Significant period × group interactions indicate differing time-course changes among SSEP groups. F-values are from repeated measures analysis of variance. Effects were considered statistically significan at P0.05

Table 3. Change in muscle-power output ratio per movement direction and standard error between groups classified by somatosensory evoked potential findings

Side	Movement direction	Normal (n=1000)	Delay (n=1000)	Abnormal (n=1000)	Overall SD (n=3000)
Paretic	Elbow flexion	0.18 ± 0.65	−0.24 ± 0.61	−0.06 ± 0.33	−0.04 ± 0.57
	Elbow extension	0.56 ± 1.03	0.18 ± 0.57	0.13 ± 0.93	0.29 ± 0.89
	Wrist flexion	−0.10 ± 0.55	1.06 ± 0.81 a	0.13 ± 0.36	0.36 ± 0.78
	Wrist dorsiflexion	0.17 ± 0.46	0.12 ± 0.56	0.16 ± 0.67	0.15 ± 0.56
Non-paretic	Elbow flexion	−0.01 ± 0.32	−0.12 ± 0.36	0.24 ± 0.28	0.03 ± 0.35
	Elbow extension	0.11 ± 0.34	−0.36 ± 0.53	0.30 ± 1.68	0.02 ± 1.07
	Wrist flexion	0.26 ± 0.55	−0.20 ± 0.48	−0.11 ± 0.70	−0.02 ± 0.61
	Wrist dorsiflexion	0.53 ± 0.84	−0.30 ± 0.28	0.14 ± 0.82	0.12 ± 0.77

Change in muscle-power output ratio for each movement direction (elbow flexion/extension, wrist flexion/dorsiflexion) on the paretic and non-paretic sides are shown across three groups classified by SSEP findings: Normal, Delay, and Abnormal. Values are presented in arbitrary units, multiplied by 10⁻¹. Data are presented as mean ± SD. The overall SD across all groups (n=3000) is included for reference.

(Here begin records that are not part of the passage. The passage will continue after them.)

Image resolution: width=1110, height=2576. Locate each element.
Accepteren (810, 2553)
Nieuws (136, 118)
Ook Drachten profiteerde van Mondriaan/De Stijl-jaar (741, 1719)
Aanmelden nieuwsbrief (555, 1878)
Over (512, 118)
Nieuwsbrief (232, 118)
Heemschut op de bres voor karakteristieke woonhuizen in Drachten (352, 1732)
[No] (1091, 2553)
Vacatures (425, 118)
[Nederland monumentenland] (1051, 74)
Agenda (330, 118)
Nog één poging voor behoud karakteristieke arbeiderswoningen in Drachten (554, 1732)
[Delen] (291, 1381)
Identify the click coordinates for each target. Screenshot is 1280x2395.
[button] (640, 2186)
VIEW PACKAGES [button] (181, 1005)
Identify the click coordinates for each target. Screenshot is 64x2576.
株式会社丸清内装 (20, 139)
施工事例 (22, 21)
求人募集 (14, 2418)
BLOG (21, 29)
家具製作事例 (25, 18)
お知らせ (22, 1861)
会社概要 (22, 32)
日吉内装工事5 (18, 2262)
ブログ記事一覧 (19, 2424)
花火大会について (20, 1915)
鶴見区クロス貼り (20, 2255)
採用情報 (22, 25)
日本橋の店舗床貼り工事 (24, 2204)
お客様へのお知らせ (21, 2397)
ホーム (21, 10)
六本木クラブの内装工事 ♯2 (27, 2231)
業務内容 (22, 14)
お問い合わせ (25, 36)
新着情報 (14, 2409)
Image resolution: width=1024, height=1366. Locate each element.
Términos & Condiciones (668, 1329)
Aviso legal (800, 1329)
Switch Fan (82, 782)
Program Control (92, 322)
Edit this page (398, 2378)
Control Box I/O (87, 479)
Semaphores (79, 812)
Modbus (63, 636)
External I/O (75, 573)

^a Only delayed wrist-flexion showed changes that exceeded the SD of the non-paretic side (overall).

Output Ratio in Non-paretic Upper Limb Muscle

Similar to that on the paretic side, muscle imbalance (CCI) showed a significant interaction effect (period × group) in all movement directions (P < 0.05; Fig. 5, Table 2) on the non-paretic side. In contrast, no main effect of period was observed for elbow extension and wrist flexion (Table 2). In post-hoc multiple comparisons, only the normal group showed no significant change in elbow flexion, whereas significant changes were observed in other movement directions (P < 0.05). On the non-paretic side, only the delayed group showed increased muscle imbalance at the second measurement, exhibiting a characteristic pattern compared with the other SSEP groups (Fig. 5).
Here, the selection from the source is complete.